Category Archives: Nebraska Fur Harvesters News

News pertaining primarily to the Nebraska Fur Harvesters and its members.

Hastings, Nebraska Trapper makes local headline

For those of you who do not see the Hastings Tribune, this article appeared on the front page of the Saturday, January 30th, 2016 edition.  Mr. Raney provides a good reminder to all of us to act responsibly, make sure you are working “by the book” and your traps are tagged and you have obtained proper permission.

This article was written by John Huthmacher, and has  been re-printed with permission from the Hastings Tribune, and publisher Darran Fowler.

Trapper explains activity

MAN SET TRAPS NEAR PARK TO SNARE FOXES TARGETING 4-H BIRDS AT FAIRGROUNDS

JOHN HUTHMACHER
johnh@hastingstribune.com

Matthew Raney of Hastings was alarmed when he learned Monday that someone’s dog had wandered outside of Brickyard Park and tripped one of a handful of traps he had set with permission on private property just outside park grounds.

The spring-loaded trap reportedly did not cause injury to the dog, but the incident was nonetheless reported by the walker to local authorities and posted on social media sites.

Fearing that someone reading about the found trap may attempt to uncover additional traps he had set in the area, Raney — a certified line clearance arborist by trade — pulled them for the time being, though he says they are technically protected by law.

“That guy who reported it should come forward and let the media know he was in the wrong from the beginning,” Raney said. “It would have been illegal in the park, yeah. But it was on private property outside city limits about 200 yards from park property.”

So far, Raney has yet to make contact with the man who turned his trap over to authorities, he said.

Raney said he set the traps — with permission from the property owner — to target a skulk of foxes that had been killing chickens and ducks after dark at Adams County Fairgrounds. With his own children involved in 4-H activities, he felt compelled to intervene “so that the kids have something to show for 4-H,” he said.

Since the incident was reported, he has cooperated with Hastings Police and animal control and had his trap returned without penalty. He later showed an animal control officer where it had been placed.

The trap’s tag, which contained Raney’s driver’s license number, was left beside where the trap had been placed before it was turned over to police, he said.

“The tags are attached by a small wire and are smaller than the pencil lead that goes into a mechanical pencil,” he said. “Sometimes, if you don’t notice, you can rip a tag off and not know it. This tag was still laying by the hole where it was set up.”

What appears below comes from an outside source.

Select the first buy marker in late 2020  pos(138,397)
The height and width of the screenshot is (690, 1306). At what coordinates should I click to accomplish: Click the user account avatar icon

The trap was one of two spring-loaded leg traps he set on the property, along with a live cage and snare traps. To date, he has trapped two foxes and a raccoon there. He is unsure when or if he’ll resume trapping on the site, but has yet to uncover any ordinance prohibiting it.

“I went down to the city attorney’s office Tuesday to look through ordinance books and never found anything prohibiting trapping within city limits,” he said. “You’re not supposed to trap within 200 yards of a dwelling unless you have the owner’s permission, which I did.”

While he concedes that being snared by a spring-loaded trap can sting a bit, he notes it is designed to provide optimum tension without causing harm to the animal. Its purpose is to catch and hold the animal while allowing the trapper to release unwanted catches unharmed.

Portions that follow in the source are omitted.